John's Story.EARLY LIFE
John Bradley was baptised on 1st July 1883 at Siddington, the son of Sarah and Samuel Bradley, an agricultural labourer of Snape Brook Cottage, Siddington. In 1891, seven year old John was living at Snape Brook Cottage with his parents and siblings Ira (10), Hannah (6) and Samuel (3). Ten years later the family was at the same address and John was himself employed as an agricultural labourer.
John married Martha Dingle in the last quarter of 1909 at Macclesfield's Trinity Methodist Church in Cumberland Street, and a daughter, Mary, was born the following year. In 1911 the family was living at Snape Brook Cottage with John's parents; John and his father were both employed as labourers on the Capesthorne Estate. John and his family later lived at Mill Lane, Capesthorne.
John joined the 7th Cheshire Regiment at Macclesfield in April 1915 and was sent to Aberystwyth for training.
Following a period of training in various locations, the 7th Cheshires, as part of 159th Brigade, 53rd (Welsh) Division, received orders to equip for service in an undisclosed location in the Mediterranean. In July 1915 they sailed from Devonport to Alexandria in Egypt, then on to the island of Lemnos on the 4th August.
On the evening of 8th August, the Battalion arrived off the coast of Gallipoli and the following day landed at “C” Beach, Suvla Bay. Having landed, they came under shell fire at about 8.30am and so moved north along the edge of the bay; they then received orders to attack in the direction of a dip in the hills behind Anafarta Saghir.
At 8am on 10th August the Battalion was ordered to attack Hill 70. This was unsuccessful and the Battalion suffered severe losses. A second unsuccessful attack took place at 5pm. John Bradley was killed in action on that day.
A report of the memorial service to John Bradley held at Siddington Church was reported in the Macclesfield Times on 24 September 1915:
SIDDINGTON: THE FIRST LOSS - A memorial service for Private John Bradley, of the 1/7th Cheshires, who was killed in aciton in Gallipoli, was held on Sunday Afternoon last in Siddington Church. The church was filled to overflowing, and the service was conducted by the Rev Canon Elstob, M.A. (Vicar), who gave an address on Self-sacrifice.
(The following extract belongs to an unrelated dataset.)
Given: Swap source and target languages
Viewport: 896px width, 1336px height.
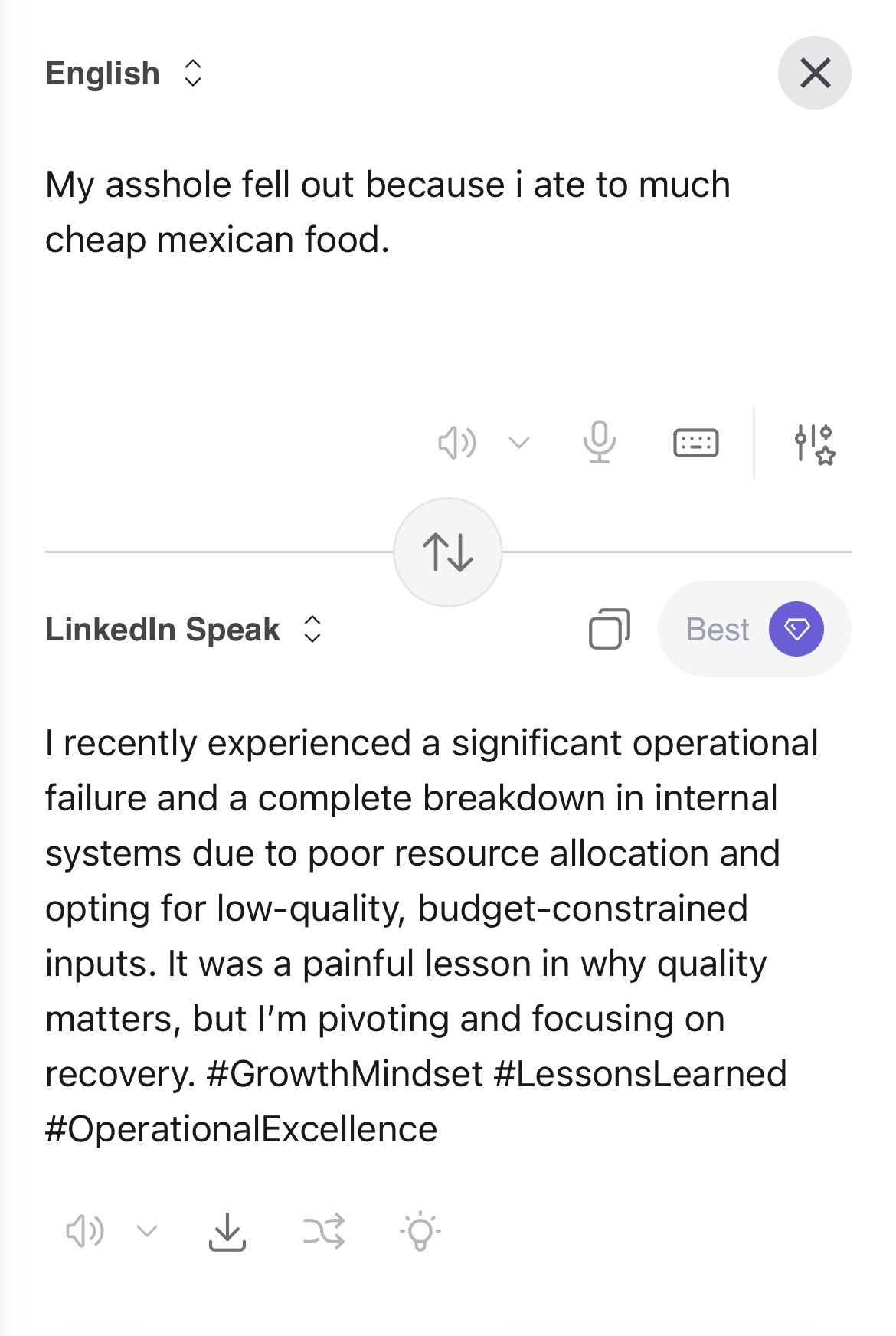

He mentioned that John Bradley was the first one from the parish who had been killed. At the conclusion of the service, the Dead March in Saul was played by the organist (Mr W H Webb).
Private John Bradley has no known grave and is commemorated on panel ref. 75 to 77 of the Helles Memorial, Turkey. The Commonwealth War Graves Commission holds casualty details for Private John Bradley, and he is listed on the Imperial War Museum’s Lives of the First World War website.
Locally, Private John Bradley is commemorated on the war memorial plaque below the memorial window in All Saints Church, Siddington.
Brother of Nathan Bradley, who served with the Manchester Regiment and died in May 1917.